Similarly, the National Energy Commission (CNE) created in 1998 had as its essential mission to ensure effective competition in energy systems, which would include the electricity market, as well as the markets for both liquid and gaseous hydrocarbons (natural gas and oil).
The CNE regulated tariffs and service quality in natural monopolies (electricity and gas distribution and transport networks), but also promoted competition in those segments where competition was not effective (gas and electricity commercialization) and resolved conflicts or disputes between different market agents (access to transport networks).
On the other hand, the objectives of the Telecommunications Market Commission (CMT) created in 1996 were a) to be the arbitrator between operators in the face of conflicts such as network interconnection, b) to control compliance with universal service obligations, c) to assign numbering to the operators, d) to adopt measures to ensure free competition between operators, e) to set rates for regulated services, f) to set interconnection charges between networks, g) to exercise sanctioning power, h) to carry out analysis and definition of markets and finally i) to coordinate its functions with the National Competition Commission.
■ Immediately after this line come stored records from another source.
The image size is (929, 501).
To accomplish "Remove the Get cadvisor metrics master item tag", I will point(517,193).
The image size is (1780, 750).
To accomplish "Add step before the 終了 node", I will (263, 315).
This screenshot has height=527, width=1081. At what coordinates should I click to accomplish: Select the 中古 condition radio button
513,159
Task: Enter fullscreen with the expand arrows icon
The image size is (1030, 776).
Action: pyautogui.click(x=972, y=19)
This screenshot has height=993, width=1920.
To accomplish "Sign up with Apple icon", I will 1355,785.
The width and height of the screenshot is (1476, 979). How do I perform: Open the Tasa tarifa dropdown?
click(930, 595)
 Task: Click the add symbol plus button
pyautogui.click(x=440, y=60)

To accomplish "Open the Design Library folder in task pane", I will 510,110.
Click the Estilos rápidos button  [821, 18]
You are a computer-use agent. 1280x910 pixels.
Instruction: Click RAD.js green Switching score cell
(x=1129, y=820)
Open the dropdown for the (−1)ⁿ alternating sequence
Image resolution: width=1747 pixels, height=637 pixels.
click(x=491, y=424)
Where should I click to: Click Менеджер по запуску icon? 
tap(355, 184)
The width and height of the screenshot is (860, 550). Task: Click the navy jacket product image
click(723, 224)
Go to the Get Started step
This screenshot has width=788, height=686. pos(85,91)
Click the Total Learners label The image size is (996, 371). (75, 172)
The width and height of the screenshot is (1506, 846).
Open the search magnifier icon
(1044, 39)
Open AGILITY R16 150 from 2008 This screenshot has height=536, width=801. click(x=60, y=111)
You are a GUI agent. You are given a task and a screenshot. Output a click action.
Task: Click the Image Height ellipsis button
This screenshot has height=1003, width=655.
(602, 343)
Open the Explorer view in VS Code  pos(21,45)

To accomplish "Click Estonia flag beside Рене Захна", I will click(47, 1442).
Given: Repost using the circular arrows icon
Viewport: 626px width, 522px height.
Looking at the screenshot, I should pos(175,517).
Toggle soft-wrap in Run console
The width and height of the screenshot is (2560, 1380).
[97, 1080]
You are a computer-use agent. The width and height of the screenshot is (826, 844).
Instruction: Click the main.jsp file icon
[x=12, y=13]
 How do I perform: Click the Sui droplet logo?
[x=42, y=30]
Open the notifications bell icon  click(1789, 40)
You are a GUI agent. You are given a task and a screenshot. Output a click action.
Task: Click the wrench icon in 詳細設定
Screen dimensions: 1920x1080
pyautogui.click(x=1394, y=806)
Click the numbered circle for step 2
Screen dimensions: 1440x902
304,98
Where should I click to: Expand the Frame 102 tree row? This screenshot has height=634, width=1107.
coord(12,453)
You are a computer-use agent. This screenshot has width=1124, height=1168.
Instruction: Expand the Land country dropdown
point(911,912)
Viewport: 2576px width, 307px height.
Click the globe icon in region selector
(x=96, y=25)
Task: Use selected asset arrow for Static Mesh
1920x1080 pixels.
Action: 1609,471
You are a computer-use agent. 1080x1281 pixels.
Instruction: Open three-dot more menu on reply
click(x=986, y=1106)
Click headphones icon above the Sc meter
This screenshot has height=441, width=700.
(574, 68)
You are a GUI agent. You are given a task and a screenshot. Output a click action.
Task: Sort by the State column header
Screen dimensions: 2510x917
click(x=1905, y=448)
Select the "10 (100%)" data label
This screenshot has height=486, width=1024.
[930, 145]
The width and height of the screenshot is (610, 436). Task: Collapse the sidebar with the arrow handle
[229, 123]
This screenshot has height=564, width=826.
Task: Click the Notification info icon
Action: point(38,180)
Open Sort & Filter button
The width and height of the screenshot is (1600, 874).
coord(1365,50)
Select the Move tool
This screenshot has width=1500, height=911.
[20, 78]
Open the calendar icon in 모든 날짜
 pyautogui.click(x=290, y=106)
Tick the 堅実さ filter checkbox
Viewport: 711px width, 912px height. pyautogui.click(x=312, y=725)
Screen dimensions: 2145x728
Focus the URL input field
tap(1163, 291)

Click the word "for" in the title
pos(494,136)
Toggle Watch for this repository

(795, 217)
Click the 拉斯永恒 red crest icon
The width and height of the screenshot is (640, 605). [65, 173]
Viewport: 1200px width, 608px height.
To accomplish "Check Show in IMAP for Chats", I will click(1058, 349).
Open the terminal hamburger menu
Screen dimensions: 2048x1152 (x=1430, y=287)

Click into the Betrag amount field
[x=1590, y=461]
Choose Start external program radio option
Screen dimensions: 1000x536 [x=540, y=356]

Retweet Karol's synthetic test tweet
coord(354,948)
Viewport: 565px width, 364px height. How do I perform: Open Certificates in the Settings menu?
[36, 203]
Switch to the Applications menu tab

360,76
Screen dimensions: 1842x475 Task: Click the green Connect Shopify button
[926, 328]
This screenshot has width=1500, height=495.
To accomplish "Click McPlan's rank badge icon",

Lastly, the objectives of the Committee for Railway Regulation (CRF), the State Council for Audiovisual Media (CEMA), the National Commission for the Postal Sector (CNSP) and the Commission for Airport Economic Regulation (CREA) were to regulate each of the markets by setting tariffs where competition was not possible and deregulating and promoting competition where it was technically feasible and desirable.
The creation of these regulatory bodies was due to the privatization of state-owned public service companies, the end of state monopolies and the need for Spain to adapt to European regulations.
Operation of the CNMC
The CNMC exercises its functions through two governmental bodies: the Council and the President, who is also the Council’ president. The Council is a collegiate decision-making body made up of ten members appointed by the Government with the proposal of the Economy and Competitiveness Minister, and includes persons of recognized prestige and professional competence, after the candidate appears before the corresponding Commission of the Congress of Deputies. Their mandate is for 6 years, non-renewable and is subject to a strict incompatibility regime.
The Council can act in Plenary or in Room. To this end, it is organized into two rooms: one dedicated to competition issues (Competition Room) and the other to supervision of regulated sectors (Regulatory Supervision Room). The Plenary is made up of all the members of the Council and chaired by the President.
In addition, the CNMC has four directions of instruction: Competition; Energy; Telecommunications and the Audiovisual Sector, as well as Transport and the Postal Sector, as illustrated in the following table.
What are the advantages of a consolidated body?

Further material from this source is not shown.